Increasing numbers of global automakers are giving out EV technology to pave new roads into the growing Chinese market.
In the past few months General Motors, Suzuki Motor Corp., Volkswagen AG, Daimler AG and Nissan Motor Co. have all agreed to start developing and building electric vehicles (Evs) in China, despite low market demand and poor sales from existing EV brands such as BYD. According to Automotive News China's Yang Jian, foreign automakers are doing so to secure approval from Beijing to expand operations across China.
BYD's all-electric e6? Image: BYD |
Recently, GM announced a new venture with SAIC Motor Corp. to create a pure-electric Chinese EV brand at their jointly-operated Pan Asian Technical Automotive Centre. VW has also teamed up with SAIC to develop an electric version of the popular Golf as part of its new Chinese brand, Tantus. This has helped the company obtain permits from the NDRC to build a new plant in China's southern Guangdong province.
Nissan has taken a similar approach with Dongfeng Motor Corp., and will produce a new EV under the Venucia brand as part of Nissan CEO Carlos Ghosn's 50 billion yuan expansion plan, while BYD has also managed to negotiate a joint venture with Daimler.
However, some private Chinese automakers have not been able to jump onto the bandwagon so easily. The likes of Geely and Great Wall have been frozen out as Beijing favours new technology and partnerships to state-owned enterprises.

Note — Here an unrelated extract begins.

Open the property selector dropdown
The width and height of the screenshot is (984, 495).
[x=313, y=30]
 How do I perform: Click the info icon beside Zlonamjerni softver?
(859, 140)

Beijing-based BAIC will deliver 120 new EVs to Beijing's police force this month, as the city makes efforts to encourage greener cars. The city will also provide an unlimited number of license plates for those purchasing EVs, although some analysts fear the high price of EVs, which are up to 200,00rmb more expensive than their petrol-powered counterparts, will still deter potential buyers.